Het slib wordt, voordat het naar een slibdrooginstallatie wordt getransporteerd, ontwaterd door centrifuges, decanteercentrifuges, zeefbandpersen, schroefpersen, filterkamerpersen of bandindikkers. Combinaties van apparatuur komen ook voor. Het ontwaterde slib heeft een drogestofgehalte van circa 21% als het wordt gestort in de voorraadsilo's van de slibdrooginstallatie.

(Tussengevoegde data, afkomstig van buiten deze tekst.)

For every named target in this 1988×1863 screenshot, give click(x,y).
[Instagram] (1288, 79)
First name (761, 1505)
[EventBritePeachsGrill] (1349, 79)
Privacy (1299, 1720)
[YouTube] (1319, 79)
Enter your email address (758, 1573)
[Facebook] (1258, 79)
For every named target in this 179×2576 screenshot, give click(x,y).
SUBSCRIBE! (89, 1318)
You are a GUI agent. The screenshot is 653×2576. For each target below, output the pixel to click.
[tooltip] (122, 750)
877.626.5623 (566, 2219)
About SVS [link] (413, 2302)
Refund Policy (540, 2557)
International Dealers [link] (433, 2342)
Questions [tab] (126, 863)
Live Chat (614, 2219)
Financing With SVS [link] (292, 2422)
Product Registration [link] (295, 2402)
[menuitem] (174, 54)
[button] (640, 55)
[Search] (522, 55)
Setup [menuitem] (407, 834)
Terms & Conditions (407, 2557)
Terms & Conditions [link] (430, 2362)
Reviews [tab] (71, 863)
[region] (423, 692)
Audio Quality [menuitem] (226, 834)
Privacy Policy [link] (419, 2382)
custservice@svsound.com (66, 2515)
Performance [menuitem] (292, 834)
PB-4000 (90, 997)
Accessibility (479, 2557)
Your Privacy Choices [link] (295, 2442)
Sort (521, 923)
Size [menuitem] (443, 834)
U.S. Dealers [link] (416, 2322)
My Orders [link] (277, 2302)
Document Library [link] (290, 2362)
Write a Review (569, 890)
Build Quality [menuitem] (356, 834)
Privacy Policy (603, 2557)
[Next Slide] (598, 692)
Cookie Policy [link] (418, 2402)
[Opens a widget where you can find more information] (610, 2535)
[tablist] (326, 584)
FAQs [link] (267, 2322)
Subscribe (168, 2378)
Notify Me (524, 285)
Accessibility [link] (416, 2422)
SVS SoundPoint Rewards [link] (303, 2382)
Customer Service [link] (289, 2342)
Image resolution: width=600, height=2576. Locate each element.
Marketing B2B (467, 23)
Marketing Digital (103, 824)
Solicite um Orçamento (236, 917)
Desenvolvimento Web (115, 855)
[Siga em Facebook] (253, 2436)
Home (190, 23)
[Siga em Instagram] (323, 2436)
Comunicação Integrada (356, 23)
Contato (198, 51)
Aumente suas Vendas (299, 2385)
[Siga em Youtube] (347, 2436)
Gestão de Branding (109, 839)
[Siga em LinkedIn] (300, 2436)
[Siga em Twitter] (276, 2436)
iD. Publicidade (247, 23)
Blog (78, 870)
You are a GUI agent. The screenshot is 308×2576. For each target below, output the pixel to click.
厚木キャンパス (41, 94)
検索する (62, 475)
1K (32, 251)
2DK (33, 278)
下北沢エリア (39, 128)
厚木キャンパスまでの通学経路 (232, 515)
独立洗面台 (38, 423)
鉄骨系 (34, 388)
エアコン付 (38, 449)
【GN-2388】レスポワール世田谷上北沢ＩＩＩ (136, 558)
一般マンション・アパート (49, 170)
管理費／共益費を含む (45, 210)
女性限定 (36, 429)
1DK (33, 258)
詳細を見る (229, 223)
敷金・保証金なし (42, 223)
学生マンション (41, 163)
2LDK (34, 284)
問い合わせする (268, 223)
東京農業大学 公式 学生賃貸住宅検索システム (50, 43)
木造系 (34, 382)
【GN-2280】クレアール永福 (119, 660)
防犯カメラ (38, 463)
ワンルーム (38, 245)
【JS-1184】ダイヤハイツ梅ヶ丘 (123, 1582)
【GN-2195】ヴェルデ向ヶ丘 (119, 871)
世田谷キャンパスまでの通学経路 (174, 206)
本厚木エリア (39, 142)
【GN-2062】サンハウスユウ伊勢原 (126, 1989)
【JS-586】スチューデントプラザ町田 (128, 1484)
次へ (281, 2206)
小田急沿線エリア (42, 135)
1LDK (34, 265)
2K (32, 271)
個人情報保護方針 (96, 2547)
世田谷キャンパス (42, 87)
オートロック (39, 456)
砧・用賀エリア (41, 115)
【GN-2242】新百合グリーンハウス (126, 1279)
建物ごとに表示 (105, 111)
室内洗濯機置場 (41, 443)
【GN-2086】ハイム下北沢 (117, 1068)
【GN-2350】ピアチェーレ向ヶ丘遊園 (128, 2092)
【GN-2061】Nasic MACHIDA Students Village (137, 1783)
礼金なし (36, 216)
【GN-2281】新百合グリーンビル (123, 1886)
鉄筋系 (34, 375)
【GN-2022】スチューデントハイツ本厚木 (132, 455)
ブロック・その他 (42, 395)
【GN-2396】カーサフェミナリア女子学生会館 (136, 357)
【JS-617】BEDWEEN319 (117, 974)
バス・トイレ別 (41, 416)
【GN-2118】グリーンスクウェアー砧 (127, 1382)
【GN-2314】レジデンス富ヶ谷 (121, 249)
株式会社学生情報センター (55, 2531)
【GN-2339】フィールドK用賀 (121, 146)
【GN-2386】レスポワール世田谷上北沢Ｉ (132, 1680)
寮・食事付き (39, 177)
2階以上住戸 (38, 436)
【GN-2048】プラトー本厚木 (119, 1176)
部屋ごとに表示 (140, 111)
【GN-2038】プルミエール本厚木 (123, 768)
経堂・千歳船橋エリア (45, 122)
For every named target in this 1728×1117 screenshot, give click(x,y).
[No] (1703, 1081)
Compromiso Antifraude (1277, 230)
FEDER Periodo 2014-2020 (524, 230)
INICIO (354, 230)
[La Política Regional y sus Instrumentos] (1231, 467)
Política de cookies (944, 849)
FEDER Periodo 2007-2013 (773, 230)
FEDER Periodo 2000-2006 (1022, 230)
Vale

Van hieruit wordt het slib naar een droger geleid, bijvoorbeeld een wervelbeddroger, een banddroger, een trommeldroger of een etagedroger.[1] In deze droger wordt het materiaal door middel van warme lucht, stoom of thermische olie verder van water ontdaan waarna het een droogstofgehalte heeft van ongeveer 95%.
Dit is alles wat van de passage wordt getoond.